Forse il dramma consiste nell’aver estroflesso il dio dalla parola, lasciando la parola sola, nel suo involucro di casa non più abitata; urlo irrisolvibile e lamento inconsolabile. Parola che non è invasata – al limite, totalmente irresponsabile – ma invasa dalle domande; da una sensazione di vuoto che capricciosamente chiede di essere riempito di un qualche senso.
Il compito del poeta, allora, è un’attività serissima, ed egli è cosciente che può descrivere solo il disastro.
L’invasione finale messa in scena da Alessandro Bellasio, tragedia esposta per coro e voci singole, è concretissima nelle sue immagini di devastazione e di dolore. Forse la più bella di tutto il libro, ci mostra i fotogrammi di corpi doloranti che ben conosciamo e che censuriamo quotidianamente dietro al sipario nero della paura. Questi corpi non vogliono essere più, ma prima di scomparire lo dicono, lo gridano, assitono alla loro fine in attesa che tutto crolli per sempre: …e con essi la parola che ha preteso di salvarli.
*
Dalla sezione INVASIONE
Mi hanno appoggiata su una garza.
Io pendevo, nascosta fra i capelli
ho, da lontanissimo,
chiamato un fazzoletto. E’
questo
il reparto, la voragine
da dove decantare tramortiti. Ho
invocato il sonno, la puntura
che contiene il buio, un grammo
di notte, la cattura.
Sto distesa…Sento, forte,
la mia carne, il lungo
muggito che mi serra – la mia vita
inchiodata in me, gli aghi.
Non mi muovo.
Affondo, qui, da qualche parte
al di sopra o
al di sotto (non so più)
di me. Scorgo
il mio respiro;
non lo inseguo.
Capisco.
*
Forse già da prima
io da molto non esistevo più. Mi domando
da dove mi sia giunto
questo coma, da quale piano, da quale
disastrato cielo
esso si sia abbattuto in me…
Mi cerco
tra queste gocce, nel dosaggio, forse
in un rigo del referto, sì,
in un bicchiere
di latte tiepido.
Tosse, bisogno, piastrelle…Non esiste altro.
Lo sento.
*
Volate via…sono rimaste
le cartelle cliniche, gli infermieri,
l’ininterrotto
pattugliamento
di farmaci
venuti per sedare il mio cervello.
Sono
veri
gli spettri dove esisto, attraversata da una mente
che è iniziata con un grido. Da qualche parte.
Vicinissimo…La luce
scende
sui letti addormentati – tutto è fermo,
colpito
da oltre, prima
di me. Ne riconosco il livido, l’odore.
*
Avrei voluto gettarmi
da un palazzo di novanta piani, volare
a capofitto in questa aria
che non riesco adesso a respirare… Assisto, invece,
alla mia fine, la comprendo, ecco – guardo
entrare i palliativi, i
contagocce che mi chiamano
nel decubito da esistere.
Datemi, presto!, una maniglia, una
porta che io apra, un’uscita, sì –
uno strattone
che mi estirpi per sempre dal decorso…
Forse la caldaia, ecco!, la caldaia
vecchissima a niguarda
esploderà stanotte, annientando questo trauma.

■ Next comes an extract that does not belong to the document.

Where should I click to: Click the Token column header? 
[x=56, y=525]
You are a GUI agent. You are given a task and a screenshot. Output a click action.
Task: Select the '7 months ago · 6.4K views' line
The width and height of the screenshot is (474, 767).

“…il lungo muggito che mi serra…” resta. Come il segno di uno schiaffo. Stranamente non ferisce, non spezza. Anzi copre e spalma le cose della sofferenza con pre-potente parola : “muggito”. Che è “lungo” e aumenta la sua forza di dolore con la vocale gutturale scura ,mentre rimbalza sulla “i” sonante e muore nella chiusura del serrare. Insomma, questo giovanotto – mi ha fatto un dono, a fine anno 2021.